Jimmy Ndayizeye

Personal information
- Date of birth: 23 December 1976 (age 49)
- Place of birth: Ngozi, Burundi
- Height: 1.80 m (5 ft 11 in)
- Position: Defender

Senior career*
- Years: Team / Apps / (Gls)
- 1995–2000: Prince Louis
- 2001: Atlético Olympic
- 2002: Prince Louis
- 2003–2006: Kiyovu Sports

International career
- 2002–2004: Burundi / 10 / (0)

Managerial career
- 2008–2014: Académie Tchité
- 2016–2018: Espoir
- Le Messager
- 2020–2022: Burundi

Medal record
Men's football
Representing Burundi
CECAFA Cup
| Runner-up | 2004 Ethiopia |  |

= Jimmy Ndayizeye =

Burundian footballer and manager

Jimmy Ndayizeye (born 23 December 1976) is a Burundian football manager and former player who last managed the Burundi national team.

==Club career==
Ndayizeye began his career at Burundian club Prince Louis, before signing for Atlético Olympic in 2001, and before returning to Prince Louis in 2002. In 2003, Ndayizeye signed for Rwandan club Kiyovu Sports, playing for the club for four seasons, before retiring in 2006.

==International career==
Ndayizeye made ten caps for the Burundi national team, making his debut on 13 October 2002 in a 2–0 loss against South Africa.

==Managerial career==
In 2008, Ndayizeye was appointed manager of Académie Tchité.

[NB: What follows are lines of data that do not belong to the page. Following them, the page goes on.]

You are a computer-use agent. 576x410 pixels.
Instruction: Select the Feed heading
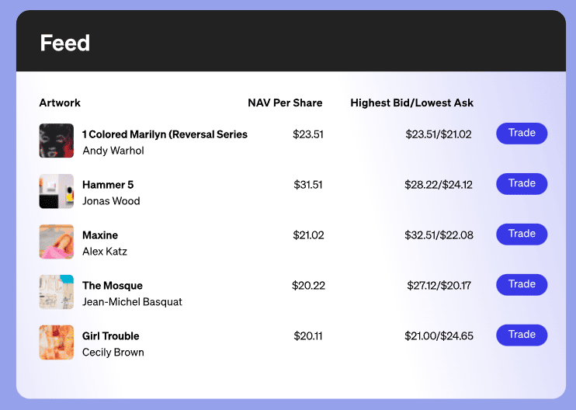point(65,43)
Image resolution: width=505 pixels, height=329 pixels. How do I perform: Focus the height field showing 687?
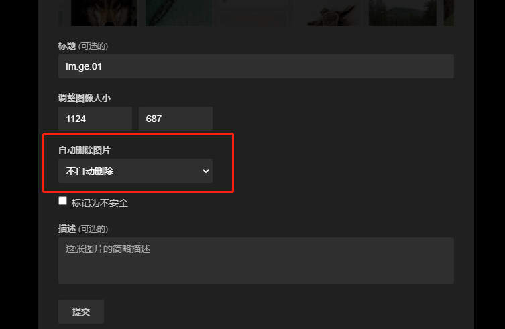(x=176, y=119)
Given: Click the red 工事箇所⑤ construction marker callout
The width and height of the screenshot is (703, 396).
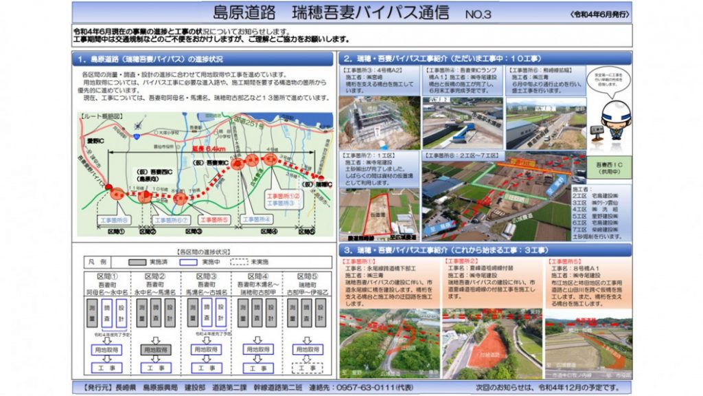Looking at the screenshot, I should tap(214, 219).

Ndayizeye stayed with the club for six years, winning the 2013 Burundian Cup with Académie Tchité. In August 2016, Rwandan club Espoir hired Ndayizeye. On 22 March 2018, Ndayizeye was sacked as manager of Espoir.

In 2020, after a spell with Burundian club Le Messager, Ndayizeye was appointed manager of Burundi.